TASK ITEM:
What lines of the data below hold the string "computer"? Copy each one out.

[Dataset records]
....................
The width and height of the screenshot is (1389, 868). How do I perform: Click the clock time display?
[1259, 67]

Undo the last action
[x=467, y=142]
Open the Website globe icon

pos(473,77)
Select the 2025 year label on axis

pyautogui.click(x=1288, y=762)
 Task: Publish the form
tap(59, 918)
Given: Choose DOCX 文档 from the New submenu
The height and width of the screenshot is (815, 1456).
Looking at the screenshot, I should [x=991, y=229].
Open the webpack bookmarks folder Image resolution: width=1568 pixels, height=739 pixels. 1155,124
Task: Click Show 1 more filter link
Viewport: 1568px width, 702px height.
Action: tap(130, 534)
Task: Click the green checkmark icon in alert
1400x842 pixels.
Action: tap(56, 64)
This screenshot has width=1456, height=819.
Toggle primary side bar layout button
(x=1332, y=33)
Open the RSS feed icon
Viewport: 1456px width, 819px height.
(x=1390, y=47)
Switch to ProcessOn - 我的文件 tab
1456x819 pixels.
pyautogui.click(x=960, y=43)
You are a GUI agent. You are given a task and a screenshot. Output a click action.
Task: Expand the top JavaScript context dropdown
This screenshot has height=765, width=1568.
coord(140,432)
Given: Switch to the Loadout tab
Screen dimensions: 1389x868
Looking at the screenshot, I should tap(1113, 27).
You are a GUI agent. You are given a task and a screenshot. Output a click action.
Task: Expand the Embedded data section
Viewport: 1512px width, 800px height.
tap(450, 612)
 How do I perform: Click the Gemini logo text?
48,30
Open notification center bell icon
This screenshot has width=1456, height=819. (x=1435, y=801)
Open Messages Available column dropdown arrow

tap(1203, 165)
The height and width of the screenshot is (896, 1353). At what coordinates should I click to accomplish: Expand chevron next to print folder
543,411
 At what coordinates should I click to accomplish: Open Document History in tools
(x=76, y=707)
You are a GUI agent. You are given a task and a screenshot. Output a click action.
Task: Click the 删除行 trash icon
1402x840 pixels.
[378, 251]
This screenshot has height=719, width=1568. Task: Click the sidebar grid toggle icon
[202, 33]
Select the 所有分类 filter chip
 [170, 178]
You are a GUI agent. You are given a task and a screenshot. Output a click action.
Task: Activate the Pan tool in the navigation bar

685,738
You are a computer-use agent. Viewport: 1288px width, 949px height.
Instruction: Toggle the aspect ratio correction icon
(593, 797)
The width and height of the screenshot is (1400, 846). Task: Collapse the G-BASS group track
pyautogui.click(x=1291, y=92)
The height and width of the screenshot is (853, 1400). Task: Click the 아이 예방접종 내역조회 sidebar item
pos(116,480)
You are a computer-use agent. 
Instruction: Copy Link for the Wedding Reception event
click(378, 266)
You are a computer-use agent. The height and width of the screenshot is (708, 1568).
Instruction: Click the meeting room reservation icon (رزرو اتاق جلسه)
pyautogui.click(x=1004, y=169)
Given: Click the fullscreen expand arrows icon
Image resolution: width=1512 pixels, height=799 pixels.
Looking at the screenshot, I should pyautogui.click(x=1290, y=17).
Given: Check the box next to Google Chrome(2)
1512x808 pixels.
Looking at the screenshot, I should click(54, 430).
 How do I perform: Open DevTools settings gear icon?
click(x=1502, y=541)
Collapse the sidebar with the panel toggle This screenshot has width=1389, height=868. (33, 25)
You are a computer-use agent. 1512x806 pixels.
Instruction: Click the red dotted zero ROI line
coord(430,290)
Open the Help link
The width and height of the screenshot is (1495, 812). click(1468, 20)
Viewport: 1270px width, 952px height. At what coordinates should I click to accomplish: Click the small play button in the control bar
....................
ANSWER SPACE:
You are a computer-use agent. Viewport: 1288px width, 949px height.
You are a computer-use agent. 
You are a computer-use agent. The height and width of the screenshot is (708, 1568).
You are a computer-use agent. 1512x806 pixels.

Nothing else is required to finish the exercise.